--- begin INPUT DATA ---
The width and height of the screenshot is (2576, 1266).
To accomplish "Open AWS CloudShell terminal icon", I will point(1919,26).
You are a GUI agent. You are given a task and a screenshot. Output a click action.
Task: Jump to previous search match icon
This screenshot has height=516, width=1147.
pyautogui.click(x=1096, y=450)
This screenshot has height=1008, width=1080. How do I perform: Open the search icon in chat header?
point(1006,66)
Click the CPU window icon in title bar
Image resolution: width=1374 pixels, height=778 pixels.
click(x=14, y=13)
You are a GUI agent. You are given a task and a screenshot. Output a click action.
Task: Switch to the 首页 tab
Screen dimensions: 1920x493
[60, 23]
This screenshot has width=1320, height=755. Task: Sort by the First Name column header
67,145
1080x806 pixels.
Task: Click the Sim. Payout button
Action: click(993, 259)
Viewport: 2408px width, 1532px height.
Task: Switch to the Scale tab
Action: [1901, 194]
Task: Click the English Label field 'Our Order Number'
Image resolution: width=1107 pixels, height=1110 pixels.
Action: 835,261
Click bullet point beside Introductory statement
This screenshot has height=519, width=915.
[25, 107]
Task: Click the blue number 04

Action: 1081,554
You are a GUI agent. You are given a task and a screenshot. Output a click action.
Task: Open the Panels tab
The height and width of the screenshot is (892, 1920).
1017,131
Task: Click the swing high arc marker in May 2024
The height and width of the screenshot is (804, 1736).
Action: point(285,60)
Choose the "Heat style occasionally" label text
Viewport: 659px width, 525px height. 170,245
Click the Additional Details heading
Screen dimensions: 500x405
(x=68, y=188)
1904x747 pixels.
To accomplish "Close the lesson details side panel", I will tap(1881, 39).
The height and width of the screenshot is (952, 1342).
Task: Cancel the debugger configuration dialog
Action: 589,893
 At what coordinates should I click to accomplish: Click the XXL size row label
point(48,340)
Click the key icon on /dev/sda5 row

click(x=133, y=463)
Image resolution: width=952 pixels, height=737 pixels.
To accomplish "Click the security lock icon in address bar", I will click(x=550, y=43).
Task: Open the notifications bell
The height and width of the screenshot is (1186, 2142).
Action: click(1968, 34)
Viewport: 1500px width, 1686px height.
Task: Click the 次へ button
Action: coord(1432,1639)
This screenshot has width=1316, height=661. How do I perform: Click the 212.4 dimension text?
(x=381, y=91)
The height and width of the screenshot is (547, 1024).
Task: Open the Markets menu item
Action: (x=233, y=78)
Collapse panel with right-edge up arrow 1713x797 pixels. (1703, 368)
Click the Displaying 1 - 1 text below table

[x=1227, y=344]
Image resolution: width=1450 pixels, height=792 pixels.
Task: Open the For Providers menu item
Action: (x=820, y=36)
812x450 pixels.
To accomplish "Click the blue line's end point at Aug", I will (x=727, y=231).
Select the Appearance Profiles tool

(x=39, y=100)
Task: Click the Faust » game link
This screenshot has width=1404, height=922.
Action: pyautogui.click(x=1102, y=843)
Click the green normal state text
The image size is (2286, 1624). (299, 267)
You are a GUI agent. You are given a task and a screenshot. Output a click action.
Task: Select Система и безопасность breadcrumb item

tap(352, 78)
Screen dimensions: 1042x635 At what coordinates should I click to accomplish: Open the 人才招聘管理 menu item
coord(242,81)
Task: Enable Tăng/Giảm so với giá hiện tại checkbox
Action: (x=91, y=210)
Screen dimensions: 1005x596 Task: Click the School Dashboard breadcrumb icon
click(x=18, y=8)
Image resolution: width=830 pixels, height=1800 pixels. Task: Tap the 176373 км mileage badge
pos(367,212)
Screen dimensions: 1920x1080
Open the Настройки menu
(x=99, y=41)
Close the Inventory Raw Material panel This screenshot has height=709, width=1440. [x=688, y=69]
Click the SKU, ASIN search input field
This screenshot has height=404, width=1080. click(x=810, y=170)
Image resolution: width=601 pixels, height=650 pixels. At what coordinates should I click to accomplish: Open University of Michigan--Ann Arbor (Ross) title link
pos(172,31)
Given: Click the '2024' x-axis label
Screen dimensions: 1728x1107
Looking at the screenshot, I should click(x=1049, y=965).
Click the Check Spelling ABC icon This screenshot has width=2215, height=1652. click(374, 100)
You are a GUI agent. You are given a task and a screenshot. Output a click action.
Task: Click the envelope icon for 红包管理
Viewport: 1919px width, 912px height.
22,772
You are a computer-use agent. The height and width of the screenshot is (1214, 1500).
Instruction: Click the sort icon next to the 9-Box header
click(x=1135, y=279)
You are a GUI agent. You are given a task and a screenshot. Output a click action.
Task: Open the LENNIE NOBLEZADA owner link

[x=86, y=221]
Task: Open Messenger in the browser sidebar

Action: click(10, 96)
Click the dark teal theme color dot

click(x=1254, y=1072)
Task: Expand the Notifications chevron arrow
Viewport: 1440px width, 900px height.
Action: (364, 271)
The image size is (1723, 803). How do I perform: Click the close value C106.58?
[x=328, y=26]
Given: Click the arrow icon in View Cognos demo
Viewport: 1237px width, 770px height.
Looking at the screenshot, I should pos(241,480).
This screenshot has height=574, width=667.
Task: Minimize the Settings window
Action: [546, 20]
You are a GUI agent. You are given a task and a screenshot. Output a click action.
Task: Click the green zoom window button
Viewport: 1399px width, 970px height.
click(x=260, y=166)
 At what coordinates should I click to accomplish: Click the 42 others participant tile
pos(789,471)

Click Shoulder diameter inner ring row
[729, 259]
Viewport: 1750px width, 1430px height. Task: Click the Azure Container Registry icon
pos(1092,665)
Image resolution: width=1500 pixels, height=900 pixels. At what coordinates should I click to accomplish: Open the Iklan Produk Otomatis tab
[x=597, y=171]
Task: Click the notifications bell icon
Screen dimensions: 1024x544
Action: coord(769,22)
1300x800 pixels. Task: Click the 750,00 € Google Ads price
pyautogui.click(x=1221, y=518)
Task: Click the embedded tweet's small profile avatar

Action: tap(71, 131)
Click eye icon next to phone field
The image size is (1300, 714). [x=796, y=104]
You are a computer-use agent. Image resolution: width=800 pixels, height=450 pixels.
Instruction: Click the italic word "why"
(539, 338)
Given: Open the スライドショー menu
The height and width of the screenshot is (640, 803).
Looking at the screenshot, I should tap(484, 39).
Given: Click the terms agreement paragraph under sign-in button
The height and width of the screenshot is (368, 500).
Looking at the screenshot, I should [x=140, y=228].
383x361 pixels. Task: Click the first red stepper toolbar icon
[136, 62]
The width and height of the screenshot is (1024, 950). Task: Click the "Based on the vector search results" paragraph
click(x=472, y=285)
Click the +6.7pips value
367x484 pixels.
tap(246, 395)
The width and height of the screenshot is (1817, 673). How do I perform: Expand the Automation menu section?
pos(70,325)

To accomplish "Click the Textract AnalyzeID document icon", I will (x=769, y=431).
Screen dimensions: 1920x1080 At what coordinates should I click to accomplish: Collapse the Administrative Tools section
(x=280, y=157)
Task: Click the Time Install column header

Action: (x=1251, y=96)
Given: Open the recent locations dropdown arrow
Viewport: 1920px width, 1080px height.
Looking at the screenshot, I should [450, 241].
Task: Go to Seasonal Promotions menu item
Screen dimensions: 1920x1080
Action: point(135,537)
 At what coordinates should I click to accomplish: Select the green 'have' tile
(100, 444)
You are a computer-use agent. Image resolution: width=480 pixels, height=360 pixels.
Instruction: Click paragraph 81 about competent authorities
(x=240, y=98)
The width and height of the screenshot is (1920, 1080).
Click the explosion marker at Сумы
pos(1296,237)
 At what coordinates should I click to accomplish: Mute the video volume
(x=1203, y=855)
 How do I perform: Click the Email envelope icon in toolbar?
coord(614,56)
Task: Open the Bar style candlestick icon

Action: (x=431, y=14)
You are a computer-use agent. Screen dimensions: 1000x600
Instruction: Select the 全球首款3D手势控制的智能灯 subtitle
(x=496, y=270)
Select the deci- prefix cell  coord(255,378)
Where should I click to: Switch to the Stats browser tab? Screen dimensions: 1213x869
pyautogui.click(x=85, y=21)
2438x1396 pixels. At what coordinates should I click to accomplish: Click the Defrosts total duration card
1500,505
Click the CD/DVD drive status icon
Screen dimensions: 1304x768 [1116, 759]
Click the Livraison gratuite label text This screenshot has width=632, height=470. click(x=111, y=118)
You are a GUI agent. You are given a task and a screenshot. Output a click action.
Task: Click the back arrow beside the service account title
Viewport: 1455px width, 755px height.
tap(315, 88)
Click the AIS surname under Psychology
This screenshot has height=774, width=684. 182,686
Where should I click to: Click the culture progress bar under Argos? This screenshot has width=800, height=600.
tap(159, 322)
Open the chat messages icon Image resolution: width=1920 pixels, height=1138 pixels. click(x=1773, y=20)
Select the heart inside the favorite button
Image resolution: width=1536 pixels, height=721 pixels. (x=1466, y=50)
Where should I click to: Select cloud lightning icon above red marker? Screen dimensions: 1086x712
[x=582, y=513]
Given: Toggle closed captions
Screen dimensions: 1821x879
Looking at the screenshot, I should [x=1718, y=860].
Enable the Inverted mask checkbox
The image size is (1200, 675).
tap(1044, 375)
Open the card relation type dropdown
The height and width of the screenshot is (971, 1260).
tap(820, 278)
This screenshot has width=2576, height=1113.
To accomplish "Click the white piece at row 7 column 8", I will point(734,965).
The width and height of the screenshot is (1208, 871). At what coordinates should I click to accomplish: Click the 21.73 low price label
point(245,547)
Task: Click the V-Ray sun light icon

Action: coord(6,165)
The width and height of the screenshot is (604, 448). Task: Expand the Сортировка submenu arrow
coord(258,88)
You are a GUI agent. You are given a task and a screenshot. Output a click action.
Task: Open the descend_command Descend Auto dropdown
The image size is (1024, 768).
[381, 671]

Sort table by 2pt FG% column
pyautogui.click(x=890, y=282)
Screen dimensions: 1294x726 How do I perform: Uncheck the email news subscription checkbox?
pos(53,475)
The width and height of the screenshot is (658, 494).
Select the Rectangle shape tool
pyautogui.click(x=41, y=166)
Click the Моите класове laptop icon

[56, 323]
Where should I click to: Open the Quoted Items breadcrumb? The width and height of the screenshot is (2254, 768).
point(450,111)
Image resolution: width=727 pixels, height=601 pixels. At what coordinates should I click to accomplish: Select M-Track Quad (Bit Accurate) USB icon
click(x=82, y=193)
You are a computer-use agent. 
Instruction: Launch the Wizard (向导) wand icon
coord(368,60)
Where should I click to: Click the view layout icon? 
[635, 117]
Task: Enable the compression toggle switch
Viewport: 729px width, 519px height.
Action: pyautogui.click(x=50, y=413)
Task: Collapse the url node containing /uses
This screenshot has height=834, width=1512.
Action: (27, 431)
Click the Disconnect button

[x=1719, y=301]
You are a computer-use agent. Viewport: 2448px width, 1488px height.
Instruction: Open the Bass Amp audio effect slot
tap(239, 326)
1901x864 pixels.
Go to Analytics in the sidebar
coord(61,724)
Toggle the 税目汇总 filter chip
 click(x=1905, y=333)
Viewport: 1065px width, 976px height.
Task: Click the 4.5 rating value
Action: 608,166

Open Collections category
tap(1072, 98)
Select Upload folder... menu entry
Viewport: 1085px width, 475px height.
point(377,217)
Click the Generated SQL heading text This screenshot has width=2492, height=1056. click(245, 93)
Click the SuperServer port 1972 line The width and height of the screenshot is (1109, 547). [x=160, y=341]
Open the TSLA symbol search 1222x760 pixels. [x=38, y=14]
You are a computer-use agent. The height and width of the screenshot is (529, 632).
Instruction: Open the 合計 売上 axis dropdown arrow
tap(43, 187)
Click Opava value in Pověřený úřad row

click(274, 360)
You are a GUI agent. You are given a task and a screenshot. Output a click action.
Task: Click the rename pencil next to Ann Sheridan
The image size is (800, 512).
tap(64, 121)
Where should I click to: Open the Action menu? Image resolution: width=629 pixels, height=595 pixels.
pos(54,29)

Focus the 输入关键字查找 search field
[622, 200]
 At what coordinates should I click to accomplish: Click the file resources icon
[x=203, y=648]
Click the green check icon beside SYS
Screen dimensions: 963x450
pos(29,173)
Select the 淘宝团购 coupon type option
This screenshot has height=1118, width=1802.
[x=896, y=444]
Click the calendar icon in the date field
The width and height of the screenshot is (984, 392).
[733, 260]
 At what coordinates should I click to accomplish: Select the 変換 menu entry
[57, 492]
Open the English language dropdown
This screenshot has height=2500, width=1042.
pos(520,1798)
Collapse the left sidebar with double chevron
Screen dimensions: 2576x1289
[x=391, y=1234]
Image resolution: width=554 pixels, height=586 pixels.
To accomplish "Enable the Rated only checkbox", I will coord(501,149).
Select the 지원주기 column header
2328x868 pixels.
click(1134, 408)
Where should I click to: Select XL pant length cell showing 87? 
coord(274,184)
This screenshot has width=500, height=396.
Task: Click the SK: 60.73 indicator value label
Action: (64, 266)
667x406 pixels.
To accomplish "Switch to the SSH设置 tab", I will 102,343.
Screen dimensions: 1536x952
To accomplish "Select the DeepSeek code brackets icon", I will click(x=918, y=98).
--- end INPUT DATA ---
#### [PROBLEM REQUIREMENTS]
Write out the material above exactly as it appears, from the line containing "2438x1396 pixels. At" down to the line containing "Action: coord(6,165)", including both of those lines.

#### [RESULT OF THE TASK]
2438x1396 pixels. At what coordinates should I click to accomplish: Click the Defrosts total duration card
1500,505
Click the CD/DVD drive status icon
Screen dimensions: 1304x768 [1116, 759]
Click the Livraison gratuite label text This screenshot has width=632, height=470. click(x=111, y=118)
You are a GUI agent. You are given a task and a screenshot. Output a click action.
Task: Click the back arrow beside the service account title
Viewport: 1455px width, 755px height.
tap(315, 88)
Click the AIS surname under Psychology
This screenshot has height=774, width=684. 182,686
Where should I click to: Click the culture progress bar under Argos? This screenshot has width=800, height=600.
tap(159, 322)
Open the chat messages icon Image resolution: width=1920 pixels, height=1138 pixels. click(x=1773, y=20)
Select the heart inside the favorite button
Image resolution: width=1536 pixels, height=721 pixels. (x=1466, y=50)
Where should I click to: Select cloud lightning icon above red marker? Screen dimensions: 1086x712
[x=582, y=513]
Given: Toggle closed captions
Screen dimensions: 1821x879
Looking at the screenshot, I should [x=1718, y=860].
Enable the Inverted mask checkbox
The image size is (1200, 675).
tap(1044, 375)
Open the card relation type dropdown
The height and width of the screenshot is (971, 1260).
tap(820, 278)
This screenshot has width=2576, height=1113.
To accomplish "Click the white piece at row 7 column 8", I will point(734,965).
The width and height of the screenshot is (1208, 871). At what coordinates should I click to accomplish: Click the 21.73 low price label
point(245,547)
Task: Click the V-Ray sun light icon

Action: coord(6,165)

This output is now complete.